Par spielt, wer die für jedes Loch festgesetzte Anzahl von Schlägen zu spielen versteht, es also bei Par 3 mit drei Schlägen vom Abschlag bis ins Loch auf dem Green schafft. Was für «Platzreifeler» und Handicaper im hohen zweistelligen Bereich wie ein Wunder erscheint, sei nicht erstrebenswert, meint Baumann. Er plädiert für Bogeys, das heisst einen Schlag über Par. Was immer noch immens schwierig ist. Auch nach dem Lesen des Ratgebers – und dem Verinnerlichen sämtlicher Ratschläge.

Ein Kapitel ist dann noch der Paartherapie mit Doppel-aa gewidmet, «einer der letzten grossen Herausforderung der männlichen Menschheit». Nicht atmen, nicht korrigieren, nicht atmen, nicht kommentieren, nicht atmen – so könnte man die Regeln für die Frau zusammenfassen. Und natürlich allzeit fröhlich mithelfen, verschlagene Bälle im Unterholz zu suchen. Eine Erfahrung, die jede Frau leicht selber auf dem Golfplatz machen kann.

Übrigens: Um beziehungstechnisch kein Single zu werden und auch nicht in der Paartherapie zu landen, empfiehlt Baumann, den Ehepartner ganz einfach auch für das Golfspielen zu begeistern.
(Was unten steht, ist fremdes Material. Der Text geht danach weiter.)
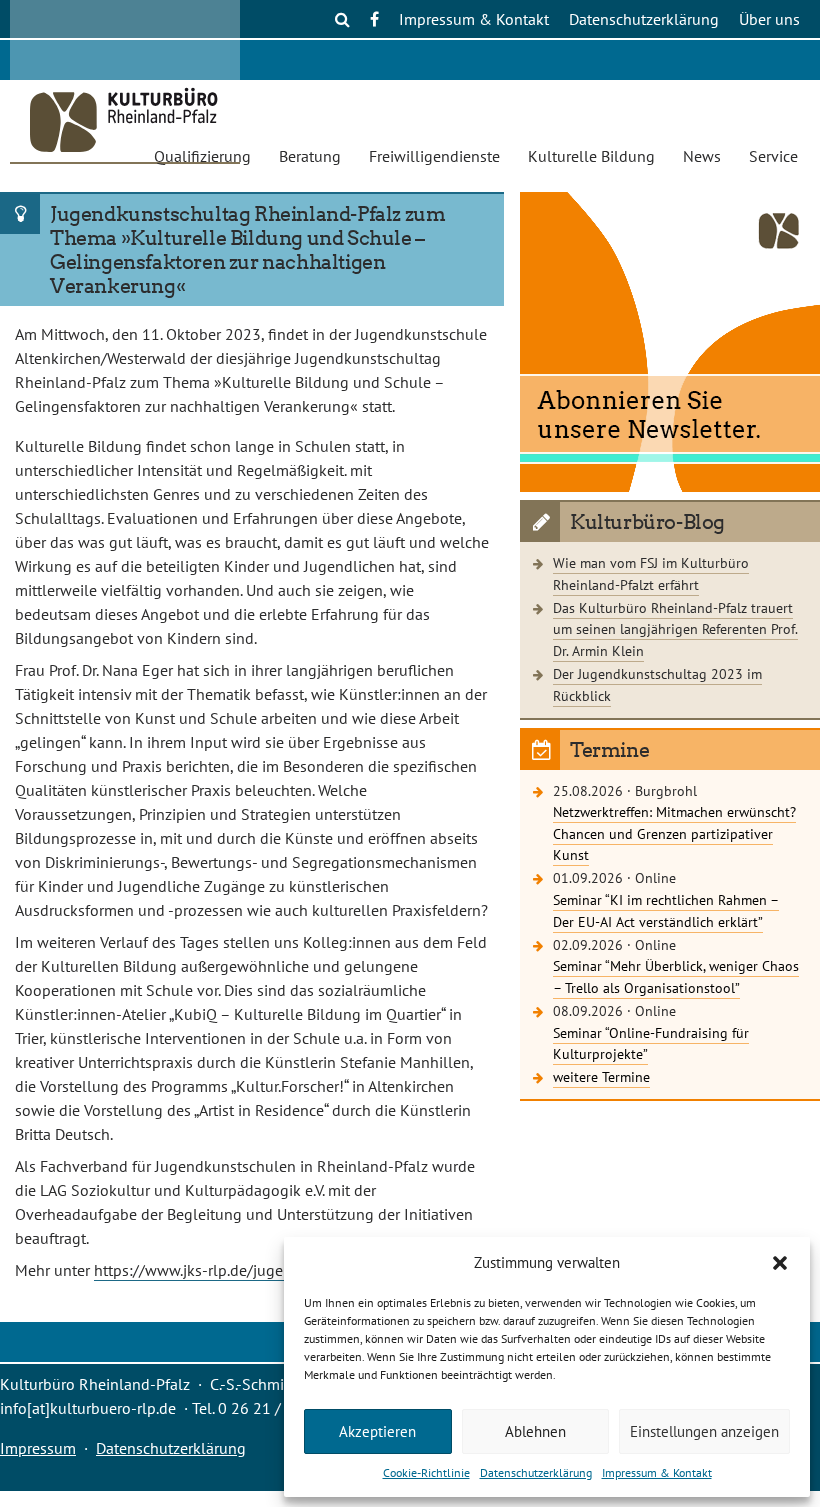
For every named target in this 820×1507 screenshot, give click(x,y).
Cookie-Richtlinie (426, 1472)
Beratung (310, 156)
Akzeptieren (377, 1431)
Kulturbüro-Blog (647, 522)
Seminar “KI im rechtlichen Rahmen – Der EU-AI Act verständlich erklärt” (666, 910)
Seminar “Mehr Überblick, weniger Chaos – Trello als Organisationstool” (676, 976)
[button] (780, 1263)
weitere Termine (601, 1076)
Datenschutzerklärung (536, 1472)
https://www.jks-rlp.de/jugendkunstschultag (246, 1270)
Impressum (38, 1448)
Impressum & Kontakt (657, 1472)
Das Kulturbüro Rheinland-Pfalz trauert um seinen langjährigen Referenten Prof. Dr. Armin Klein (675, 629)
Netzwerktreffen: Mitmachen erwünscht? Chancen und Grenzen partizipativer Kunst (674, 833)
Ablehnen (535, 1431)
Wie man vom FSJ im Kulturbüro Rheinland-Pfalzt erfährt (651, 573)
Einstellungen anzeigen (704, 1431)
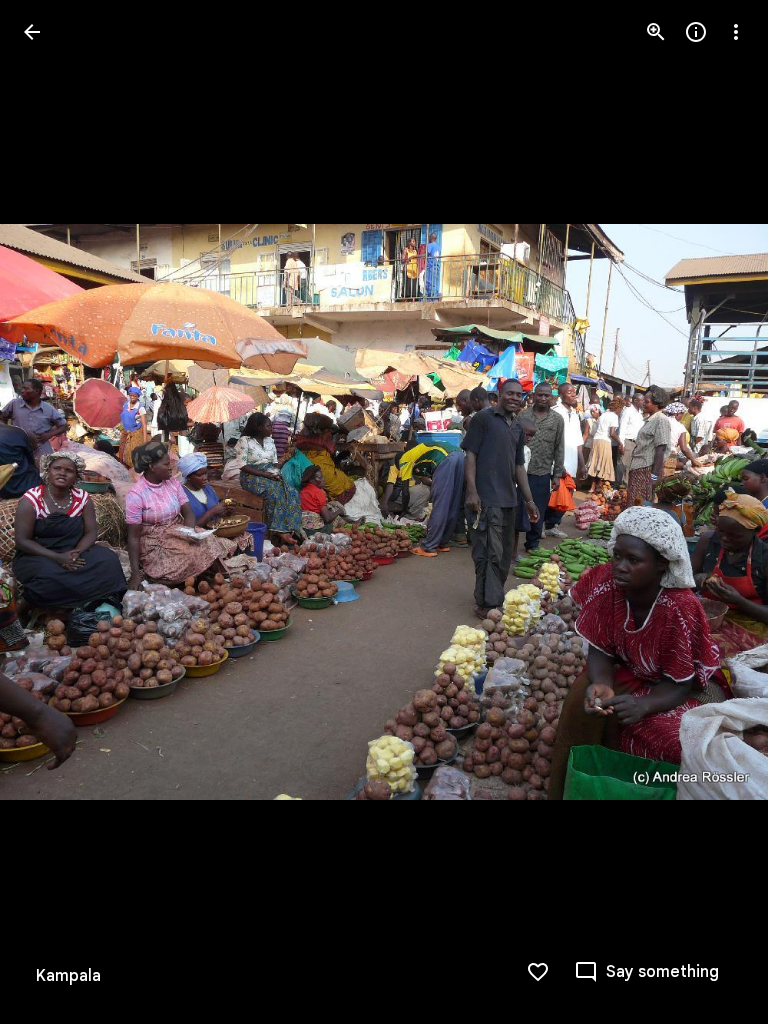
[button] (56, 512)
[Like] (538, 972)
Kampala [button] (68, 976)
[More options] (736, 32)
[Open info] (696, 32)
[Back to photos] (32, 32)
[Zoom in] (656, 32)
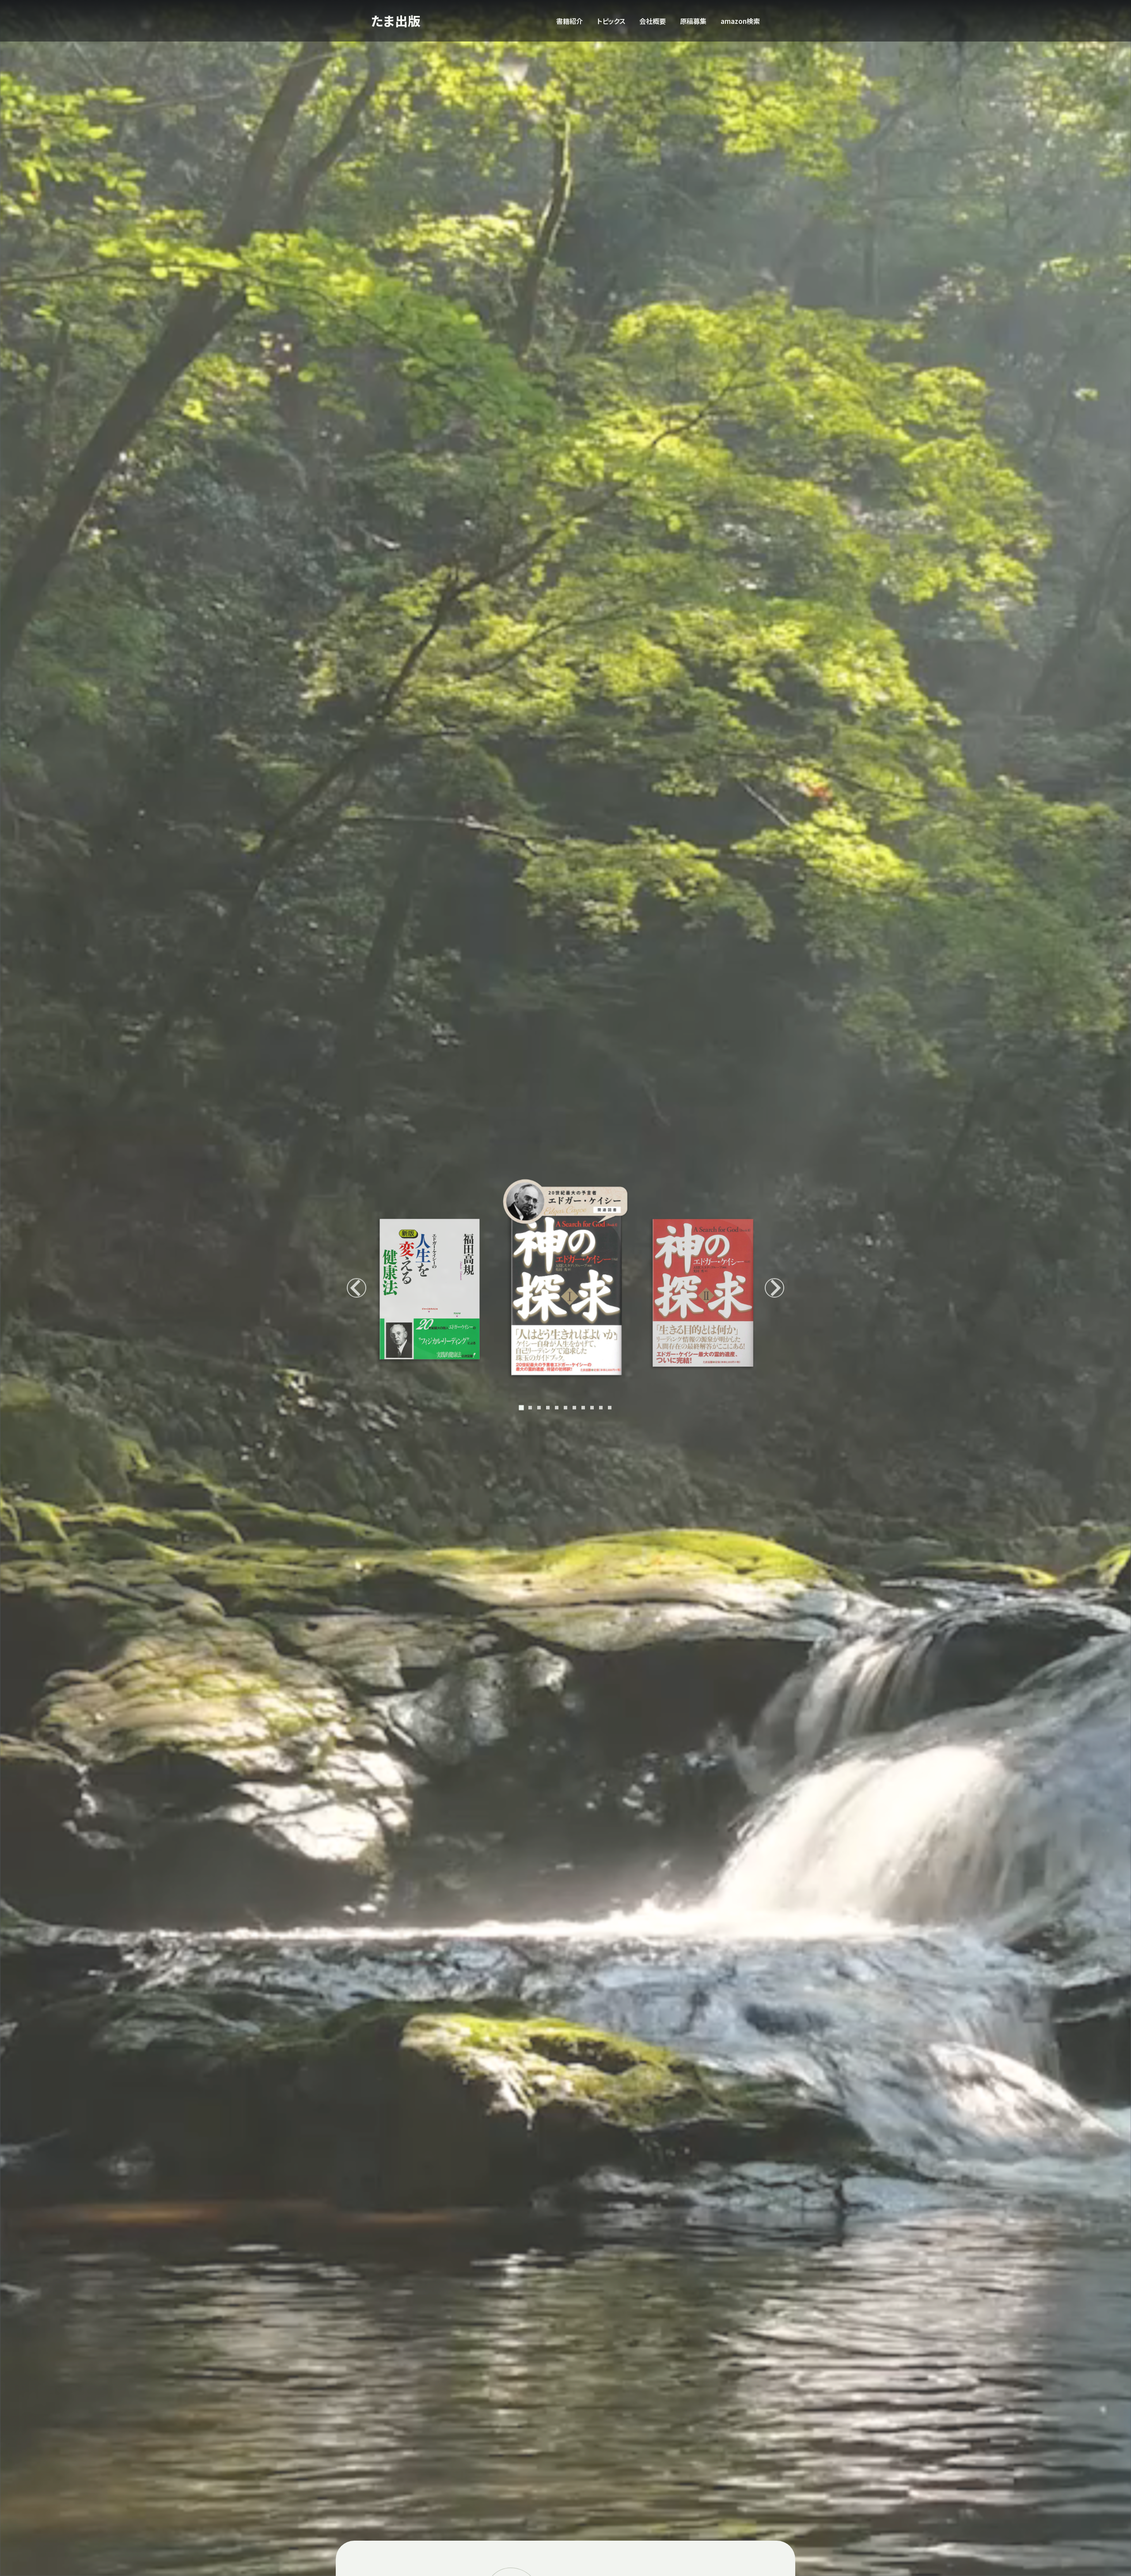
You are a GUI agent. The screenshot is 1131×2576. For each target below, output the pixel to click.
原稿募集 (693, 21)
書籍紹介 (569, 21)
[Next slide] (774, 1288)
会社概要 (652, 21)
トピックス (611, 21)
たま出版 (396, 20)
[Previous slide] (356, 1288)
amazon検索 (740, 21)
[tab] (521, 1407)
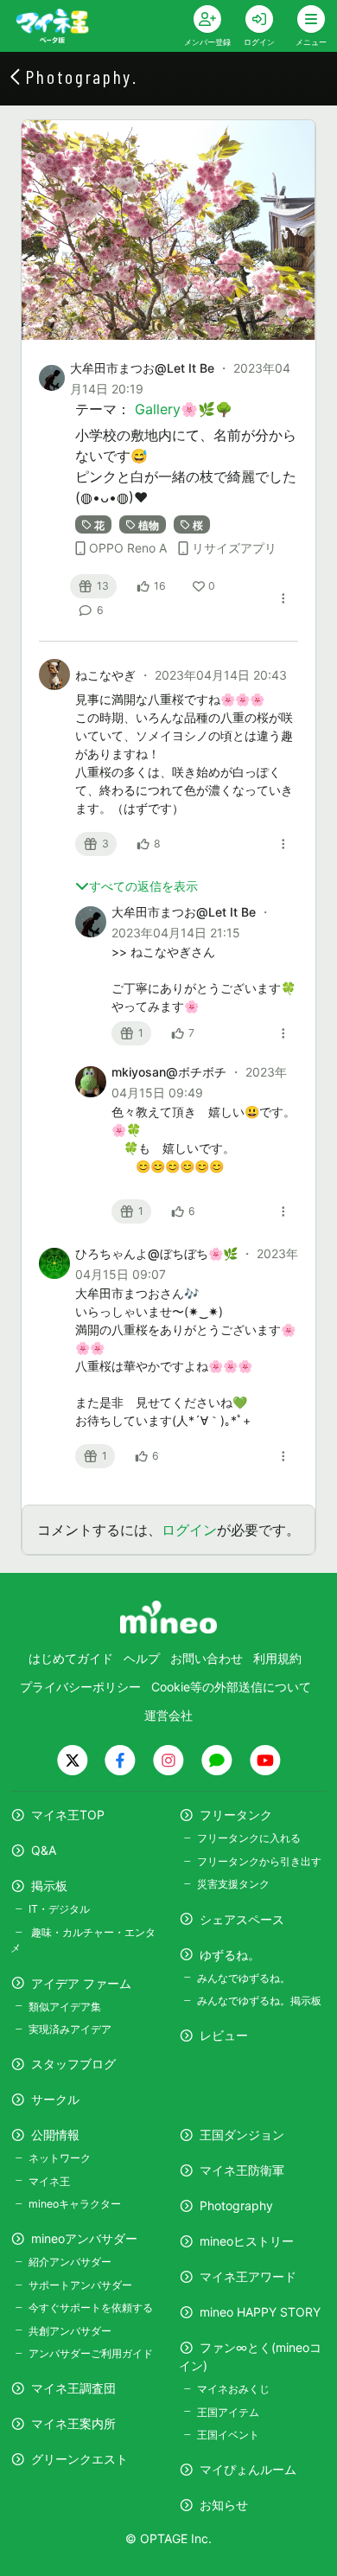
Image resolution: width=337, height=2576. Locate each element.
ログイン (189, 1529)
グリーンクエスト (79, 2458)
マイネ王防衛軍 (242, 2170)
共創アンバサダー (70, 2330)
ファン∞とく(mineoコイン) (250, 2356)
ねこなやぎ (107, 675)
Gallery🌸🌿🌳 (183, 409)
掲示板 (49, 1885)
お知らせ (224, 2504)
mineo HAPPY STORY (260, 2311)
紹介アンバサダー (70, 2261)
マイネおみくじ (233, 2388)
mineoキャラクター (75, 2203)
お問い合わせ (206, 1658)
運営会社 (168, 1715)
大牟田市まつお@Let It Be (142, 368)
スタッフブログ (73, 2063)
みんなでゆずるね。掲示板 (259, 2000)
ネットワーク (60, 2157)
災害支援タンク (233, 1883)
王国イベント (228, 2434)
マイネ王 (49, 2181)
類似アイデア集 (65, 2006)
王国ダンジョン (242, 2134)
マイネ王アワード (248, 2276)
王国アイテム (228, 2412)
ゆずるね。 (230, 1954)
Und diesem Ratschlag kann man sich nur voll und ganz anschliessen. Denn ohne viel, sehr viel Zeit auf der Driving Range zu verbringen und ohne viel, sehr viel Zeit für Golfrunden auf möglichst vielen unterschiedlichen Plätzen zu investieren, wird man kein guter Golfer. Ich kann ein Lied davon singen. Und trotzdem: So viel Spass hatte ich noch mit keiner Sportart.

Frank Baumann: «Single in 365 Tagen» (2013) und «Die Partherapie» (2014), erschienen im Verlag Wörterseh, Gockhausen.